Schering-Aufsichtsrat Vita erneut vorn
Aufsichtsräte erhalten 13 Prozent mehr

Als Aufsichtsrat einer großen deutschen Aktiengesellschaft verdient es sich nicht schlecht. Die Bezüge haben nicht unter den schwachen Erträgen der Unternehmen gelitten, stellt eine Studie fest.

HB HAMBURG. Ihre Gesamtbezüge haben sich im Jahr 2003 im Durchschnitt um rund 13 Prozent gegenüber dem Vorjahr erhöht, ergab die Studie der Beratungsfirma Towers Perrin, die am Dienstag von der Wochenzeitung „Die Zeit“ veröffentlicht wurde.
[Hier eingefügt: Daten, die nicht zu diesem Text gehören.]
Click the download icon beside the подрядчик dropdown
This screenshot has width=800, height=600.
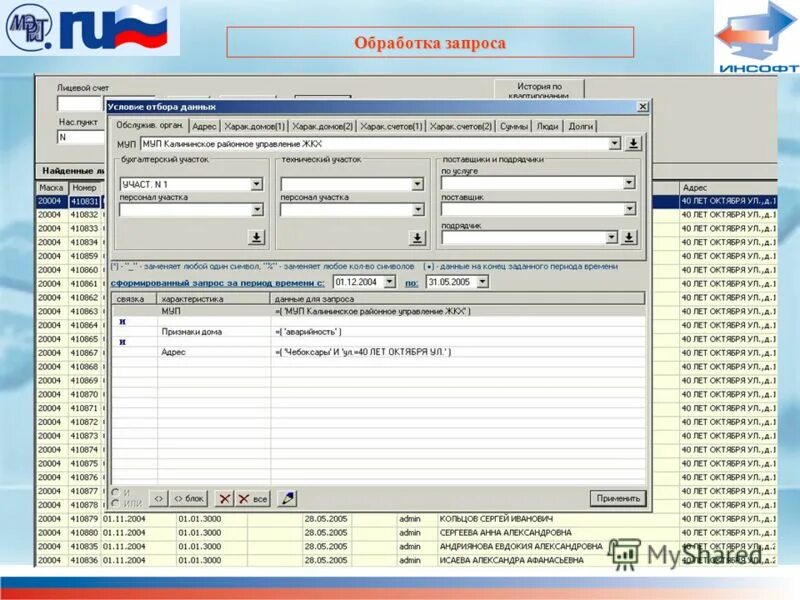[629, 237]
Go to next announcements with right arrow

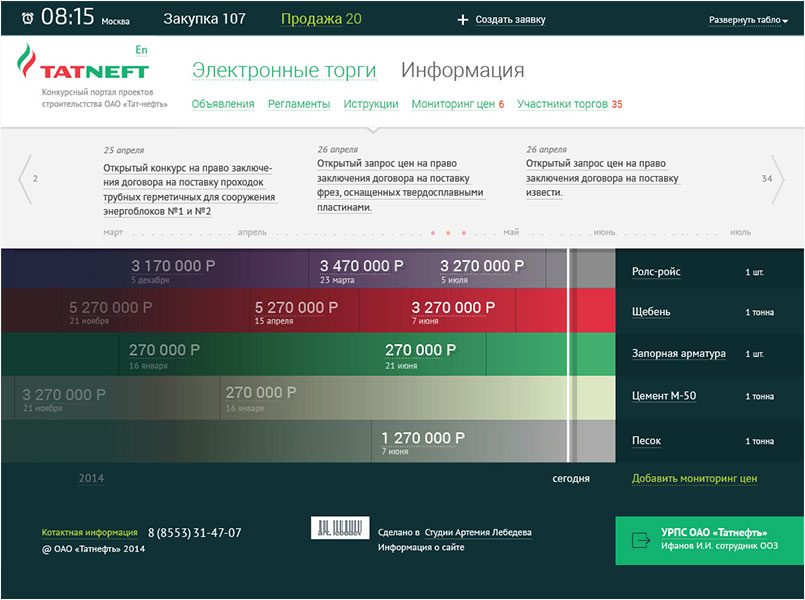777,179
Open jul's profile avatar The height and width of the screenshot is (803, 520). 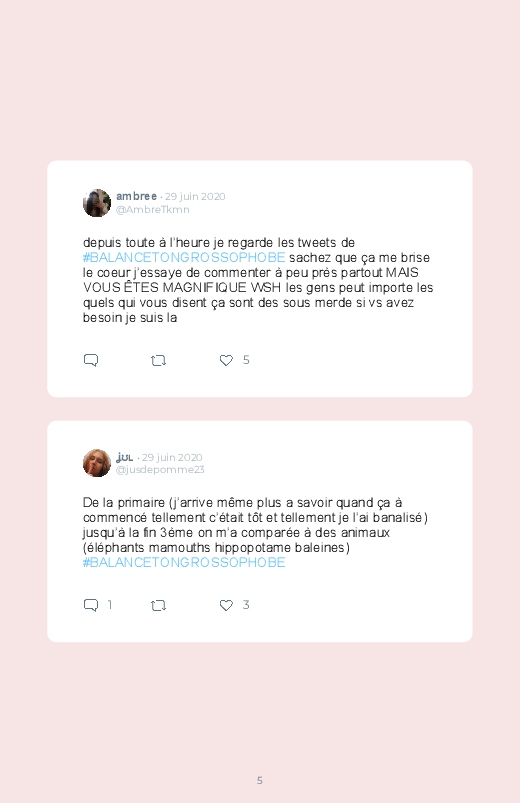(x=97, y=463)
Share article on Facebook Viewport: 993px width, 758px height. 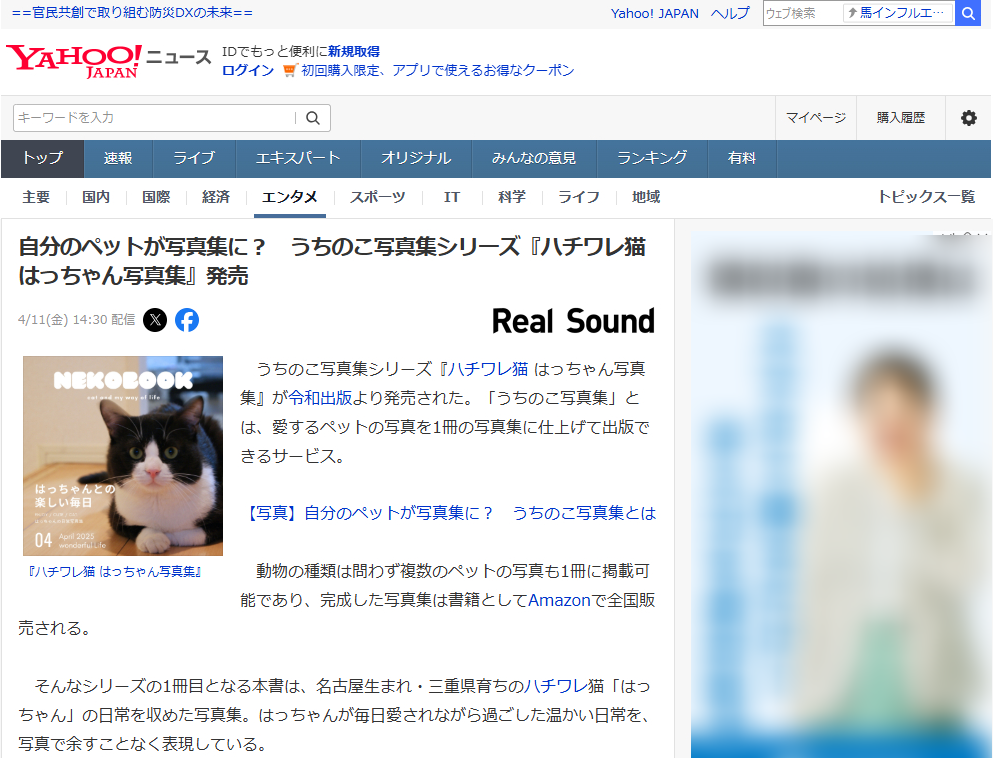[187, 320]
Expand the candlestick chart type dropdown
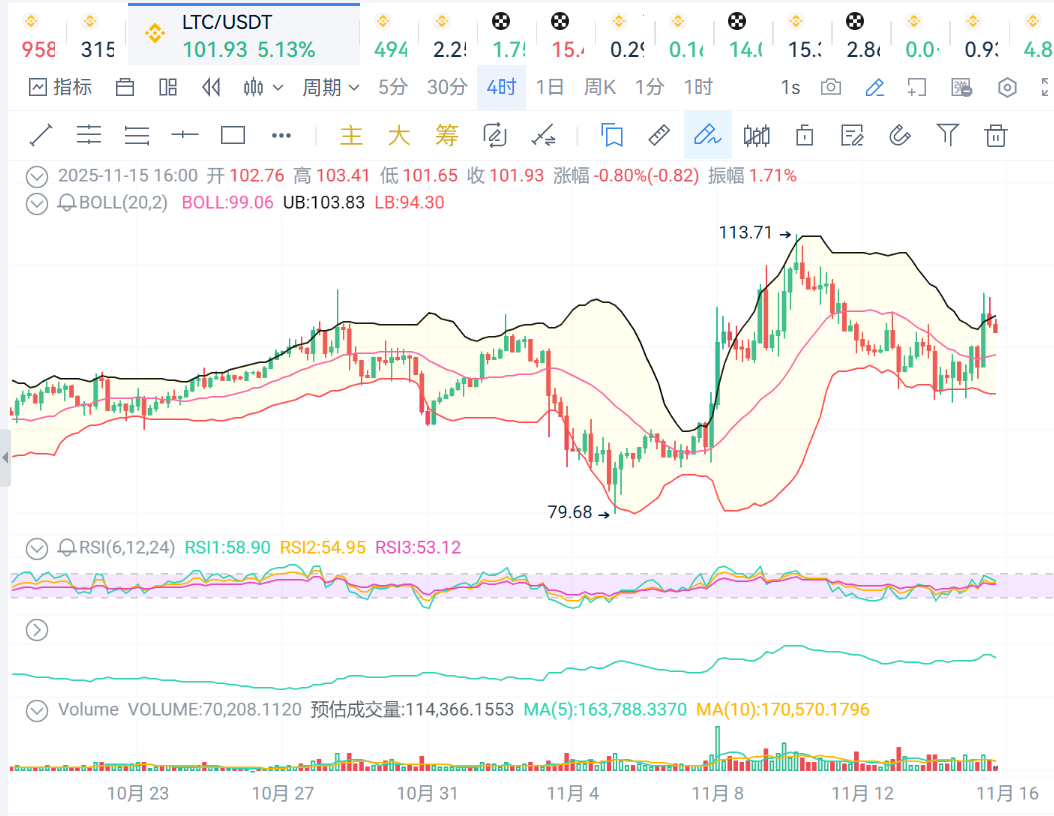 (264, 88)
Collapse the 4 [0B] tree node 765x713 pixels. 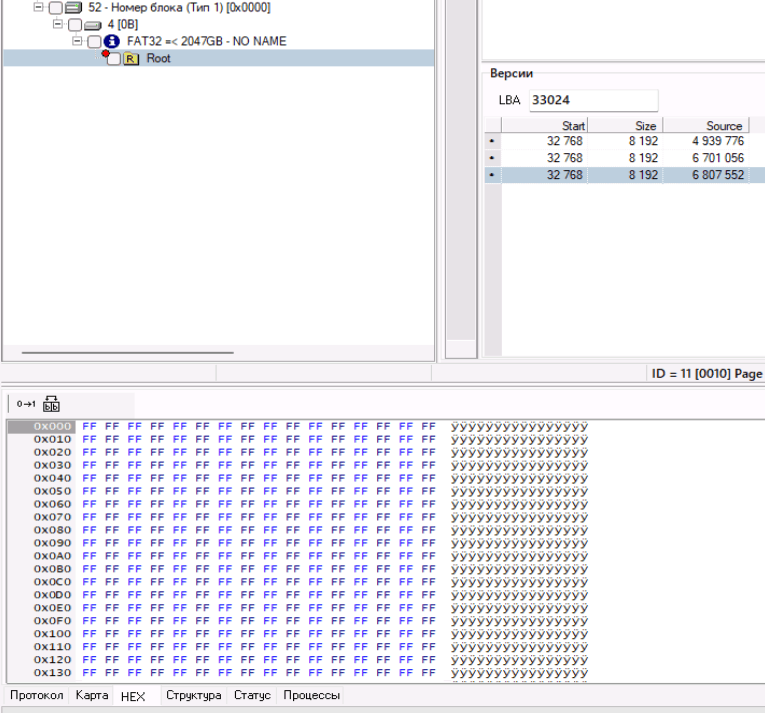(x=59, y=24)
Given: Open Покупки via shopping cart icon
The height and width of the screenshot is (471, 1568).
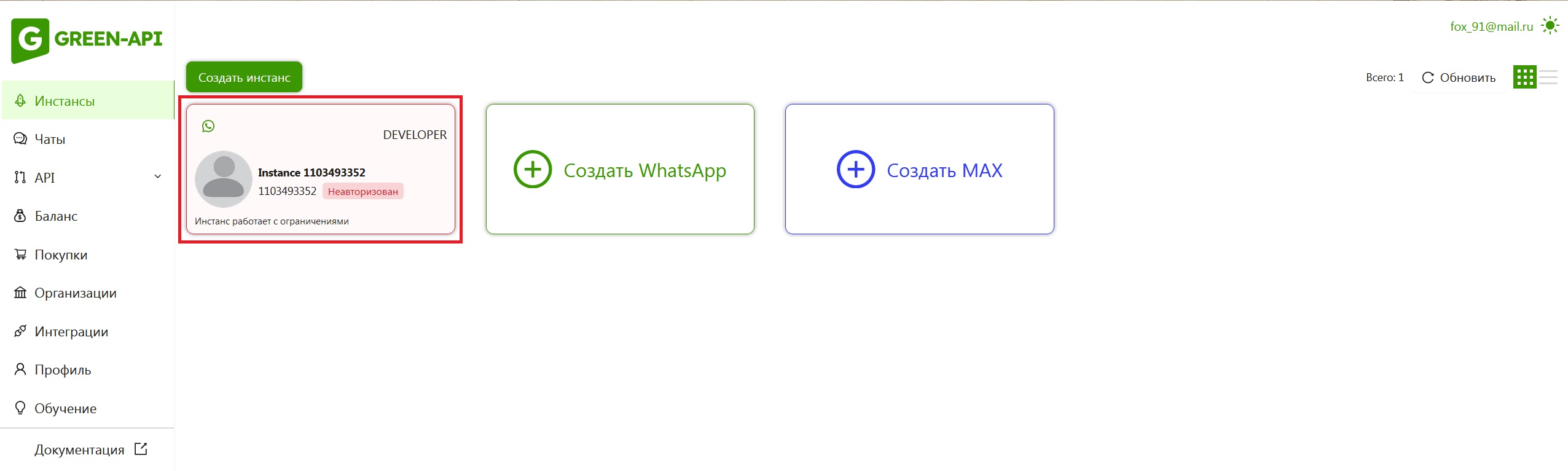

Bestbezahlter Aufsichtsratschef eines Dax-Unternehmens ist laut Studie wie schon im Vorjahr Giuseppe Vita. Der AR-Chef des Berliner Pharmakonzerns Schering strich 390 000 (Vorjahr 343 000) Euro ein. Auch auf Platz zwei gab es danach keine Veränderung im Vergleich zum Vorjahr: Justus Mische vom Bad Homburger Pharmaunternehmen Altana erhielt 359 500 Euro für seine Dienste.

Schlusslicht in der Riege der AR-Vorsitzenden ist nach den Angaben Martin Kohlhaussen von der Commerzbank, der mit 39 050 (50 070) Euro eine Kürzung in Kauf nehmen musste.